What is the difference between a single processing unit of CPU and single processing unit of GPU?
Most places I\'ve come along on the internet cover the high level differen
Your question may open various answers and architecture design considerations. Trying to focus strictly to your question, you need to define more precisely what a "single processing unit" means.
On NVIDIA GPU, you have work arranged in warps which is not separable, that is a group of CUDA "cores" will all operate the same instruction on some data, potentially not doing this instruction - warp size is 32 entries. This notion of warp is very similar to the SIMD instructions of CPUs that have SSE (2 or 4 entries) or AVX (4 or 8 entries) capability. The AVX operations will also operate on a group of values, and different "lanes" of this vector unit may not do different operations at the same time.
CUDA is called SIMT as there is a bit more flexibility on CUDA "threads" than you have on AVX "lanes". However, it is similar conceptually. In essence, a notion of predicate will indicate whether the operations should be performed on some CUDA "core". AVX offers masked operations on its lane to offer similar behavior. Reading from and writing to memory is also different as GPU implement both gather and scatter where only AVX2 processors have gather and scatter is solely scheduled for AVX-512.
Considering a "single processing unit" with this analogy would mean a single CUDA "core", or a single AVX "lane" for example. In that case, the two are VERY similar. In practice both operate add, sub, mul, fma in a single cycle (throughput, latency may vary a lot though), in a manner compliant with IEEE norm, in 32bits or 64bits precision. Note that the number of double-precision CUDA "cores" will vary from gamer devices (a.k.a. GeForce) to Tesla solutions. Also, the frequency of each FPU type differs: discrete GPUs navigate in the 1GHz range where CPUs are more in the 2.x-3.xGHz range.

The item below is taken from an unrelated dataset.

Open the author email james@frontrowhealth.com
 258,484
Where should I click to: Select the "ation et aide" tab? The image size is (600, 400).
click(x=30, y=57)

Finally, GPUs have a special function unit which is capable of computing a coarse approximation of some transcendental functions from standard math library. These functions, some of which are also implemented in AVX, LRBNi and AVX-512, perform much better than precise counterparts. The IEEE norm is not strict on most of the functions hence allowing different implementations, but this is more a compiler/linker topic.